- Document excerpt -
## start

Almost at the same moment, one of those strident talk-show hosts who long ago replaced Buckley (in volume, not intellect) as American conservatism's loudest voice publicly broke with the only man who can keep the White House in Republican hands at November's election.

The episode had all the histrionics we now associate with talk radio. Bill Cunningham, self-proclaimed "conscience of a free America", whose rants grace the venerable 700 WLW station in Cincinnati, Ohio, was doing the warm-up at a McCain rally and ridiculed Barack Obama as a corrupt political hack from Chicago. Sneeringly, he repeated the Senator's full name, "Barack Hussein Obama".

John McCain quickly disowned the remarks. On air that same night, Cunningham lashed back: "I've had it up to here with John McCain. I'm not going to meet him again, and in the election I'm voting for Hillary Clinton." Showbiz is showbiz, and Cunningham probably won't carry out his threat. But the affair illustrated the great paradox of this election. The Republicans are in such a mess that the only way they can win in November is by being as un-Republican as possible.

Back in 1994, when conservative talk radio was fresh, funny and immensely influential in the Democratic rout at that year's mid-term elections, I went to see Cunningham. "Yes, we played a central part," he told me proudly. In a presidential election too, he added, "I genuinely think a national candidate cannot win if we radio hosts join forces against him".

Today, if anything, the reverse is true – at least where Republicans are concerned. The more McCain stakes out his distance from the Bill Cunninghams and Rush Limbaughs of this world, the better, it seems, are his chances. On Tuesday, Ohio holds its primary. And for all Cunningham's fury, the state's Republican voters are breaking three to one for McCain against Mike Huckabee, the true conservative in the race. Back in 1994, conservative talk-radio hosts mattered. No longer. In election 2008, anger and polarisation are out. Bipartisanship is in.

## end

- Excerpted data -
## start

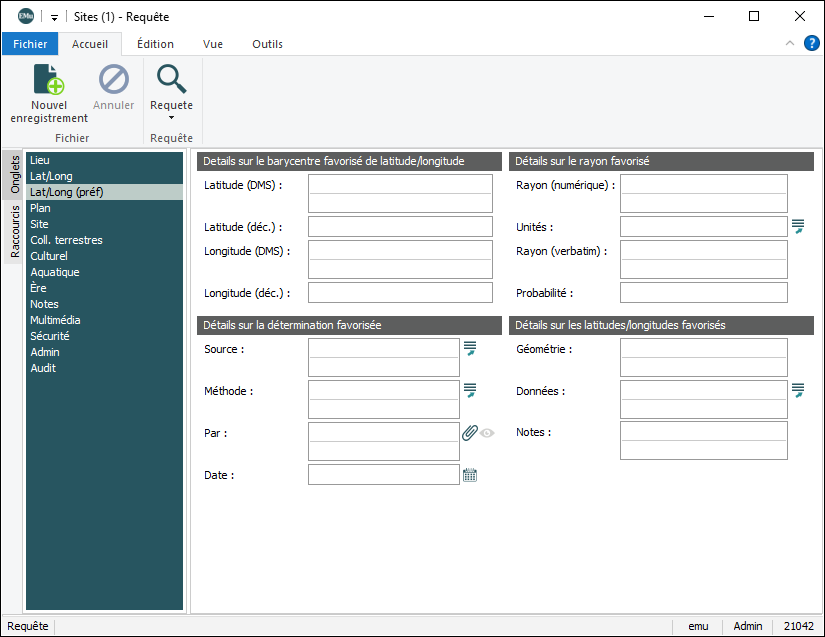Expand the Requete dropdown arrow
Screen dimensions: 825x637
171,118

## end
## start

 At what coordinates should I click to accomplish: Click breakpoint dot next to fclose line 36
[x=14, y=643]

## end

- Required tasks -
a - According to the commentary on conservative talk radio and John McCain's campaign, on which station does Bill Cunningham broadcast?
b - Extend the commentary on conservative talk radio and John McCain's campaign, picking up after its final sentence.

- Answers for this exercise -
a - 700 WLW in Cincinnati, Ohio.

b -
How different it was at the start of the Bush era, when mastermind Karl Rove used a "50 per cent plus one" strategy to win elections. You demonised your enemy and then relied on superior organisation to get more of your alarmed supporters to the polls than the other side did of theirs. But Rove has gone. All that remains is a failed presidency and a public sick of take-no-prisoners politics. America is moving back to the centre, and the centre is where McCain thrives.

Yes, there are "Obama-cans" – Republicans who have simply given up on their party under its present management and are switching to Obama (even though his record, by one measure, is the most liberal in the Senate). But crossover voting is not a one-way street. In 1980 Reagan Democrats fuelled that year's Republican landslide. Today, potential "McCain Democrats" abound among independents who, in a year when an incumbent Republican President is so unpopular, might normally be expected to flock to the opposition in droves.

But when "change" is all the rage, can Americans really find it within themselves to send to the White House another elderly white man, who at 72 would be the oldest incoming president in history? The answer is simple. If "change" means a readiness to challenge conventional wisdom, tell the truth and admit mistakes, McCain is your man – far more so than either Obama or Clinton. All along he has been the Republican whom Democrats feared most. He's still the underdog in November. But the tide of events may quietly be turning his way.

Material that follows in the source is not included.